Focusing on memorialization, missing persons, 30,000R reparation payouts, as well as on the continued oppression of marginalized identity based on culture, race, class, gender, sexual orientation, and HIV and AIDS, Wounded Healers argues that reconciliation—rather than being understood as a phenomenon or concept that is achievable—is only appreciable as the processes of various seemingly-disparate threads of reconciliation work in South Africa intersect with the lived experiences of ordinary South Africans more largely.

Chapter one, Reconciliation Work in South Africa, provides a landscape of the major players involved in South African reconciliation NGO work from liberation to today.

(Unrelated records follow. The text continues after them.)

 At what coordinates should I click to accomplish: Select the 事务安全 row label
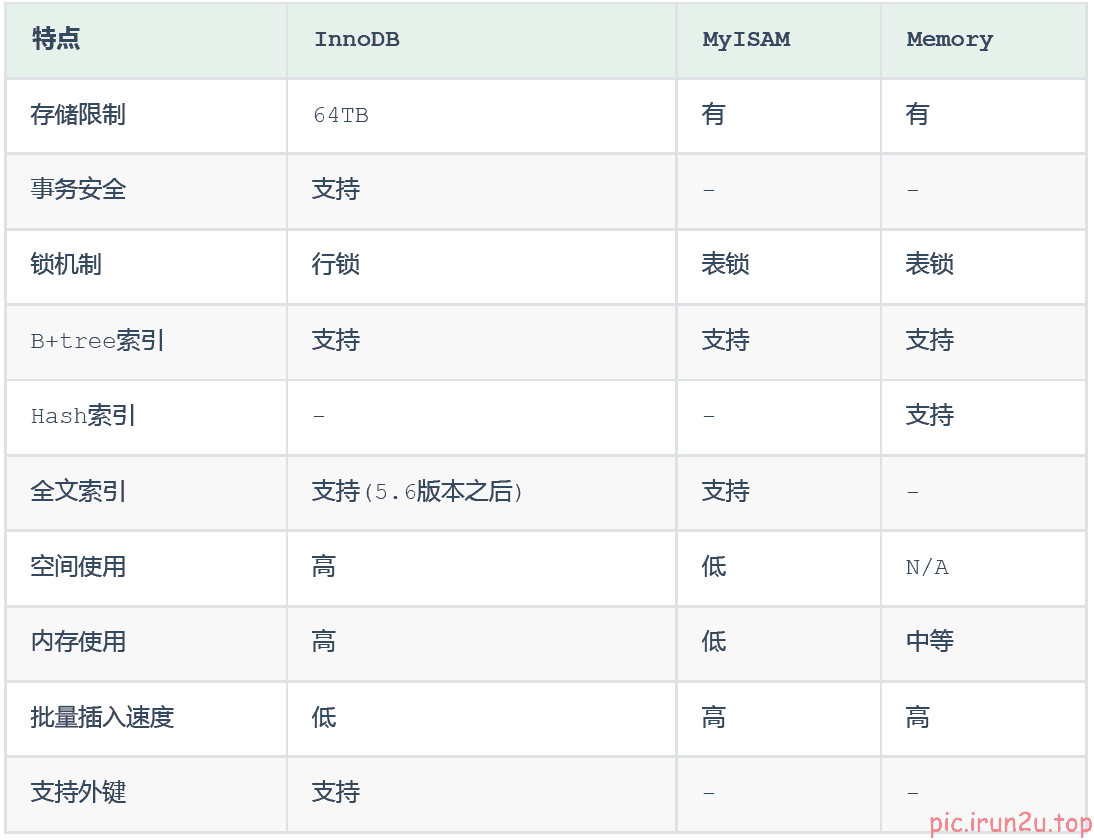78,190
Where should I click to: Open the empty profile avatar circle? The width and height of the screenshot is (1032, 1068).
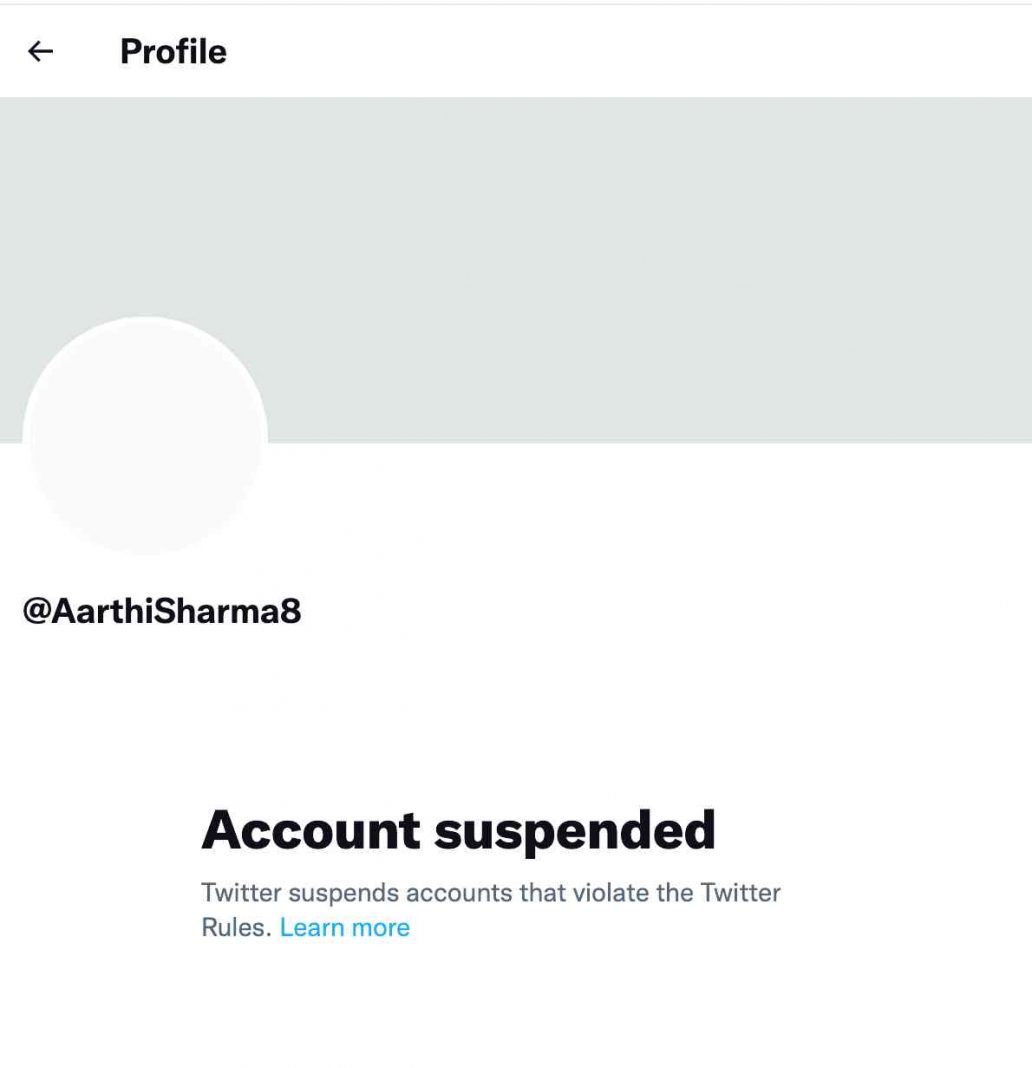click(x=145, y=435)
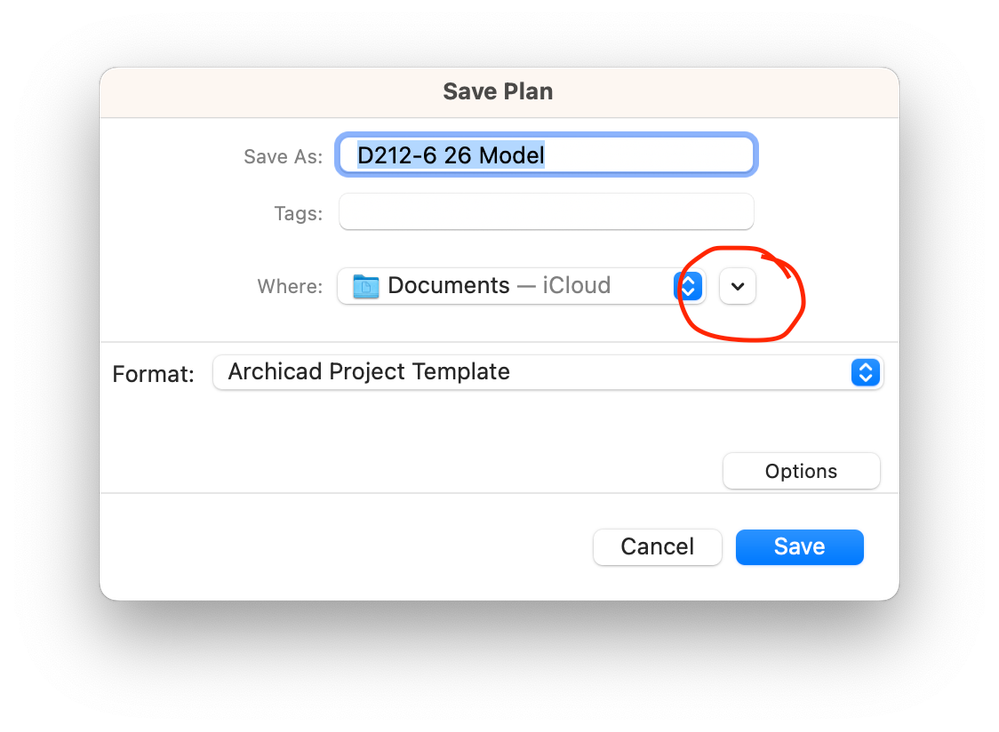Expand the full file browser with the chevron button
This screenshot has width=999, height=732.
coord(738,286)
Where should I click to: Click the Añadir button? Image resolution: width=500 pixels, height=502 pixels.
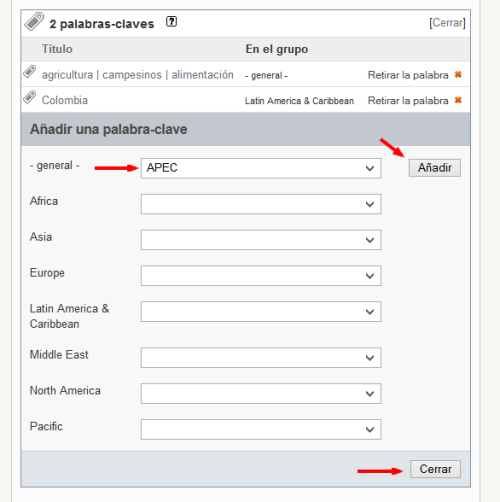click(435, 168)
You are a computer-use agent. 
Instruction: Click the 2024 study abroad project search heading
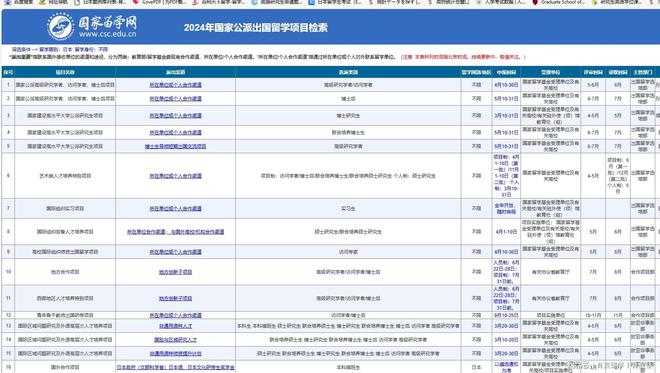pos(255,28)
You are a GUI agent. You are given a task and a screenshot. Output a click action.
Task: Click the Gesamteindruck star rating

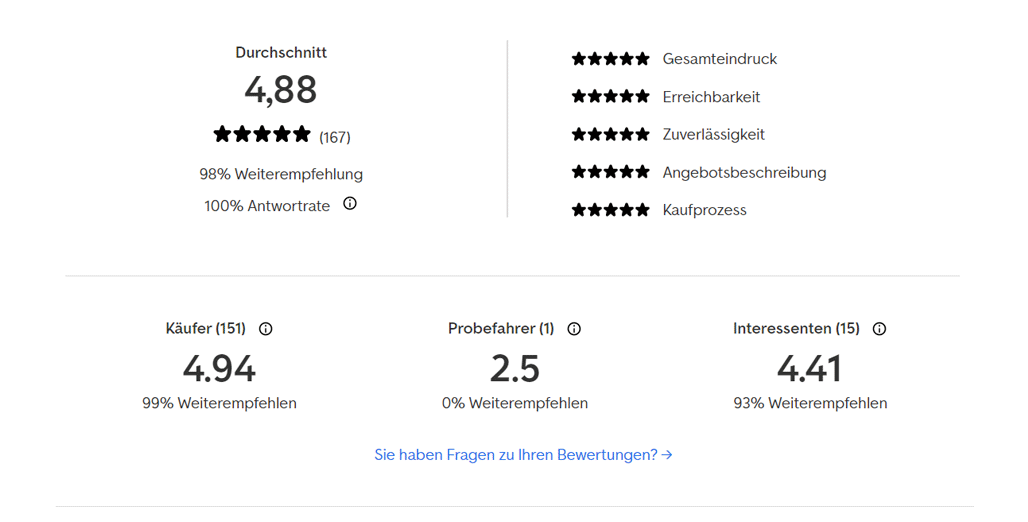[610, 59]
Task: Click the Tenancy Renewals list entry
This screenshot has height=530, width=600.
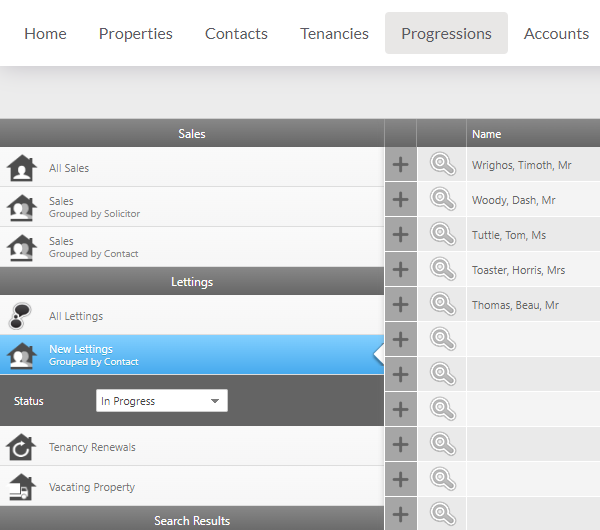Action: (192, 446)
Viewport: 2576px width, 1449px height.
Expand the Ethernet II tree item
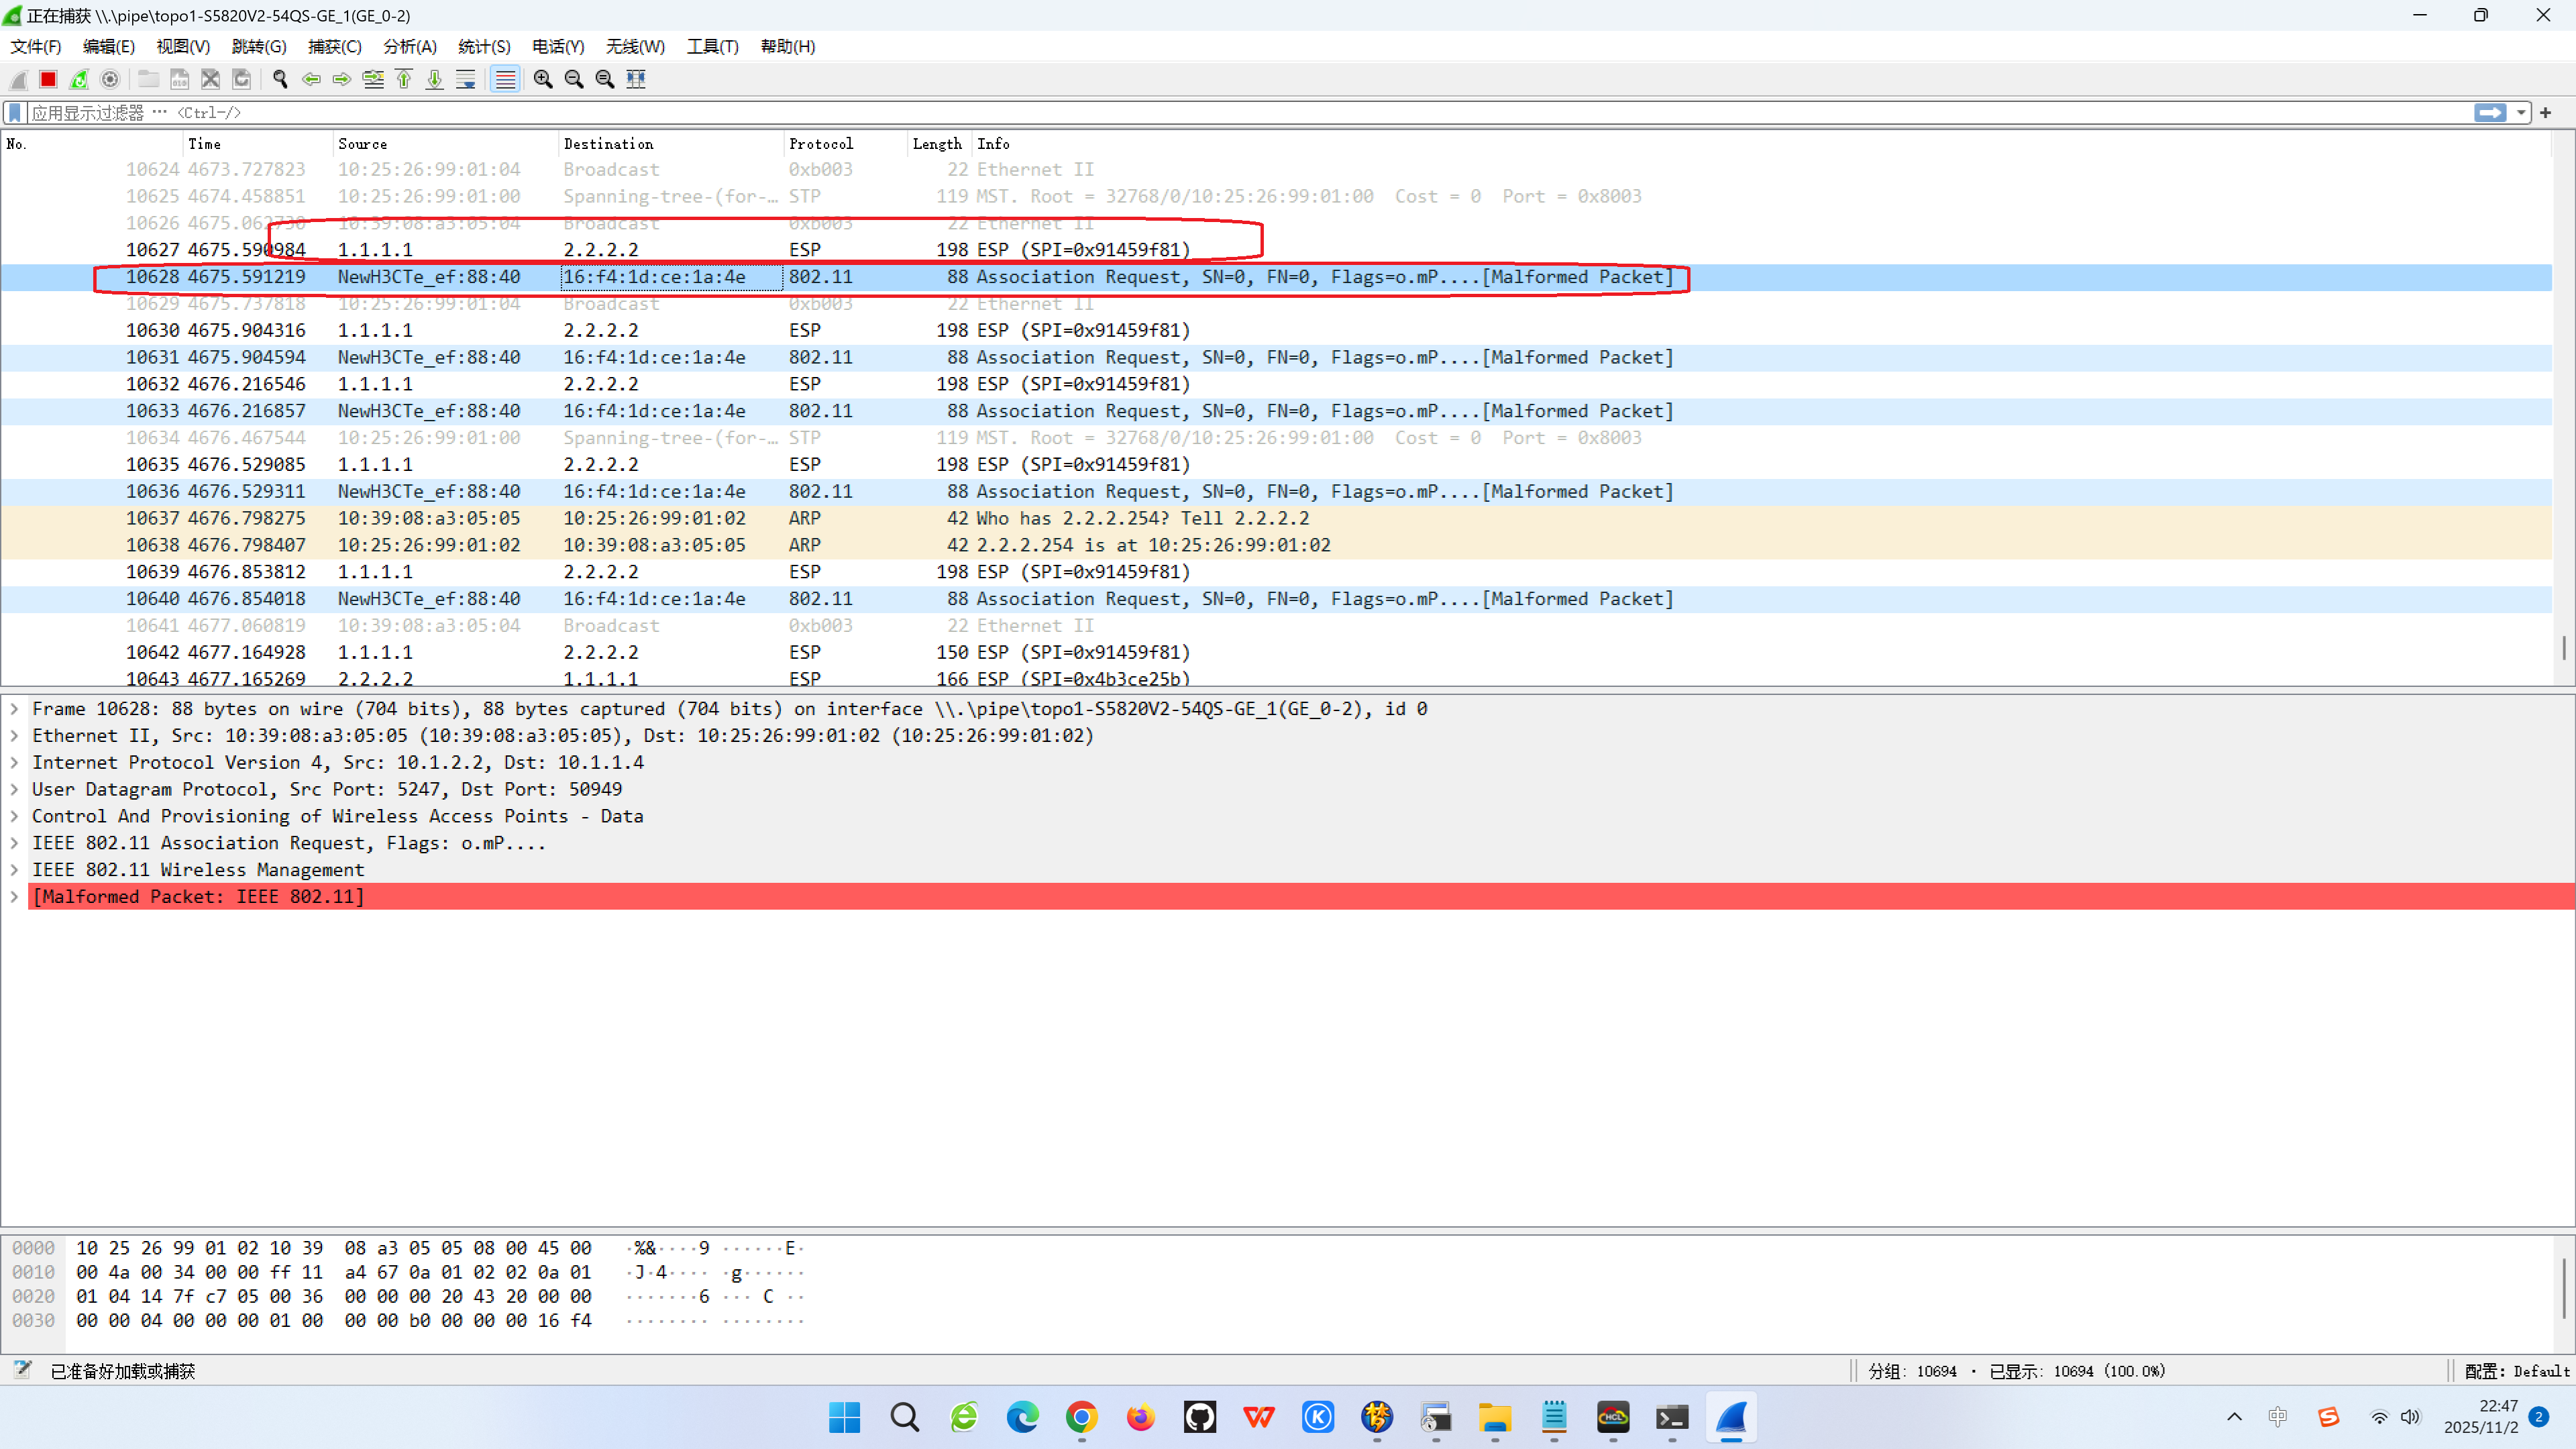coord(15,736)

Chapter two, Reconciliation, Communication, and Conflict, juxtaposes literary contributions from peace & conflict studies, communication, and international education.

Chapter three, Making National Reconciliation Personal, differentiates between South Africa’s national project of reconciliation and the quest for personal healing.

Chapter four, Reconciliation, Education, and Development, considers the balancing act between individual reconciliation needs and international development.

Chapter five, Reconciling Marginalized Identities, explores rainbow hegemony & marginalized identity through gender, class, race, HIV and AIDS, and sexual orientation.

Chapter six, Reconciliation as a Social Movement, explores ways reconciliation NGOs, their staff, and their clients may be agents of change in a social movement.

Chapter seven, Conclusion: Reconciliation 2.5 concludes with practical and policy recommendations for the way forward for Reconciliation in South Africa.